Saturday, March 15, 2014

 

Comic Art


SO BAD...
 
As If we do not live in a world already a bit confused about good an evil - Marvel comics a few years back had to go am make it utterly wrong with the repetitive "Zombie" series. Now, had we found our intrepid heroes battling the zombie plague, I might find myself vaguely interested, but that's not what we have on our hands here:
Marvel Zombies is a five-issue limited series published from December 2005 to April 2006 by Marvel Comics. The series was written by Robert Kirkman with art by Sean Phillips and covers by Arthur Suydam. It was the first series in the Marvel Zombies series of related stories. The story is set in an alternate universe where the world's superhero population has been infected with a virus which turned them into zombies.
That's right folks - our favorite heroes ARE the zombies. Apparently the heroes battle a corruption from within.:
Within the Marvel Multiverse is an alternate Earth designated Earth 2149, which contains alternate versions of Marvel superheroes. The story begins as a zombie Sentry crash lands before infecting the Avengers. The infection spreads via contact with the blood of the victim, usually through a bite by an infected individual. The zombie super beings largely retain their intellect and personality, although they are consistently driven by the hunger for fresh human flesh.

[...]

...discover a still-living Black Panther. The Panther has escaped from the lab of the zombie Giant-Man, who has been keeping him alive as a food source. As a result of several feedings, the Panther is now missing an arm and a foot. As well as the Panther, zombie Wasp got into another argument with her husband when she discovered that Giant-Man was hoarding the Black Panther for food and is decapitated, although her head remains sentient. After observing the Wasp's head begging for flesh, he reasons that the hunger is more psychological than physical.

Meanwhile, the zombies have decided that the flesh of other zombies just isn't satisfying.

# [SUPPLIED RECORDS]
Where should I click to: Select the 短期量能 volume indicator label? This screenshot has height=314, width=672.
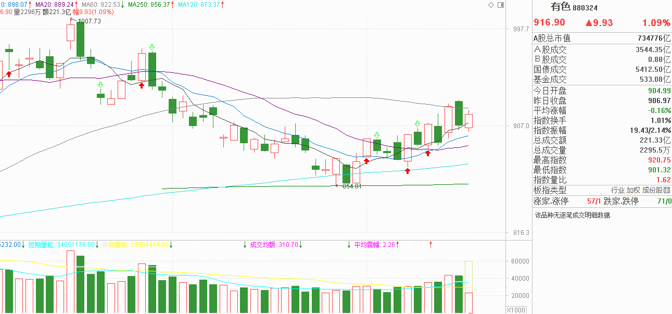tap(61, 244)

...

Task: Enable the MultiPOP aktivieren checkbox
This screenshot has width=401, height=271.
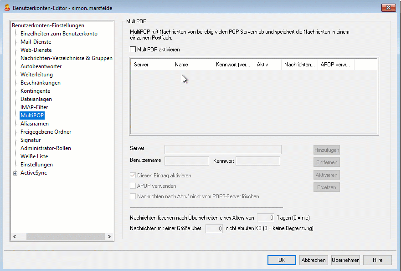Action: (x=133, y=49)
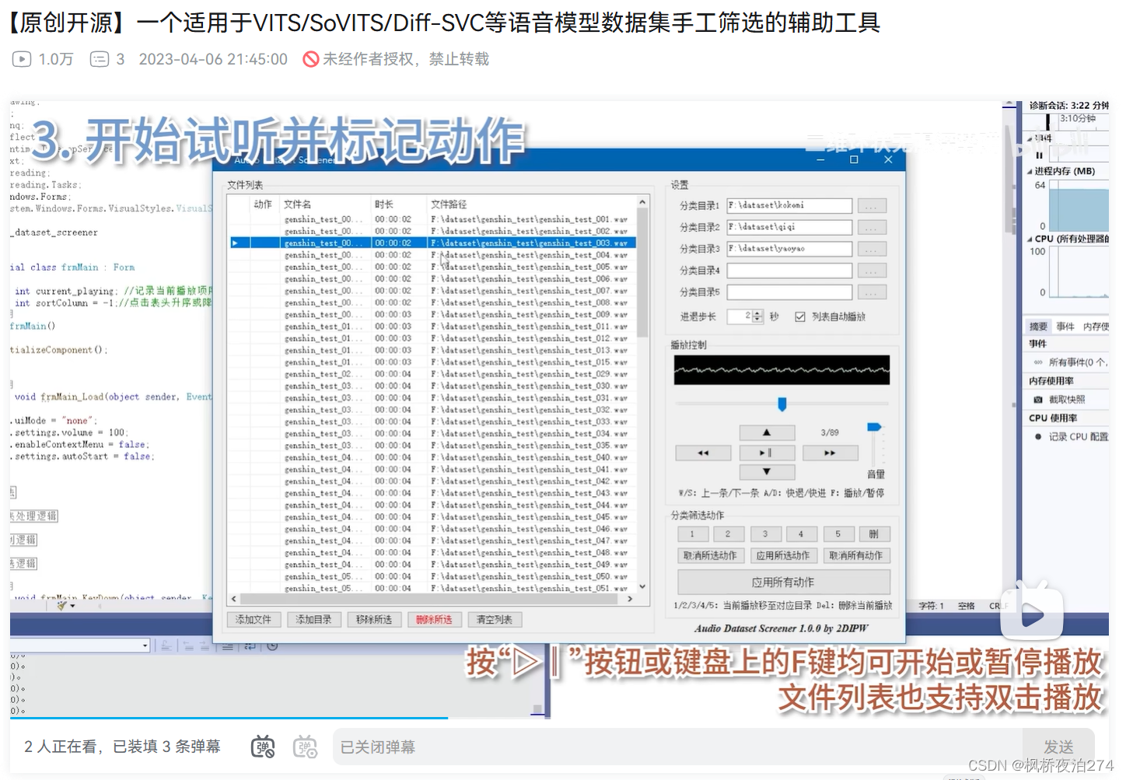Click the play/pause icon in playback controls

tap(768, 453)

# [TASK ITEM A]
Output everything in the Marvel Zombies post from "That's right folks" down to "fresh human flesh.".
# [TASK ITEM B]
According to the Marvel Zombies post, who wrote the series?
# [TASK ITEM C]
Please write the next part of the Marvel Zombies post, picking up after its last sentence.

# [TASK RESULT A]
That's right folks - our favorite heroes ARE the zombies. Apparently the heroes battle a corruption from within.:
Within the Marvel Multiverse is an alternate Earth designated Earth 2149, which contains alternate versions of Marvel superheroes. The story begins as a zombie Sentry crash lands before infecting the Avengers. The infection spreads via contact with the blood of the victim, usually through a bite by an infected individual. The zombie super beings largely retain their intellect and personality, although they are consistently driven by the hunger for fresh human flesh.

# [TASK RESULT B]
Robert Kirkman

# [TASK RESULT C]
So, they are trying to fight the enemy and their own desire for "human flesh." Lovely. IS there nothing left in our world that can be purely good? It's true, even theologically, we are all corrupt, but do we not need imagery and imagination of something pure and clean and good so that we can strive? Do we not need something to aim for? Is it truly fruitful to mire ourselves in our corrupt state - celebrate it even?

Look, I know I am an old fart afloat in a sea of youthful zombie obsessed kids. I know that the zombie-obsession is one of those things that is a passing fancy, and I know that comic book publishers will hop on just about any band-wagon to sell comics (the marriage of two high-profile gay super-heroes will be along any minute now), but are their no limits? Wouldn't it be fun, for example, to see Wolverine, finally, after decades of having to restrain himself, being turned lose on a massive hoard of zombies - slicing and dicing his way to saving the earth. (Speaking of which, why could his healing factor not have handled this little gem?) Would not the carnage of a super-hero v zombie war have been good enough? Must we corrupt the super-heroes in the process? Maybe one or two character can become infected and they have to face the dilemma of dealing with that. I know, nothing original there, but wouldn't the divide amongst the heroes on that conundrum have been enough soul-searching?

I long for pure, untainted goodness.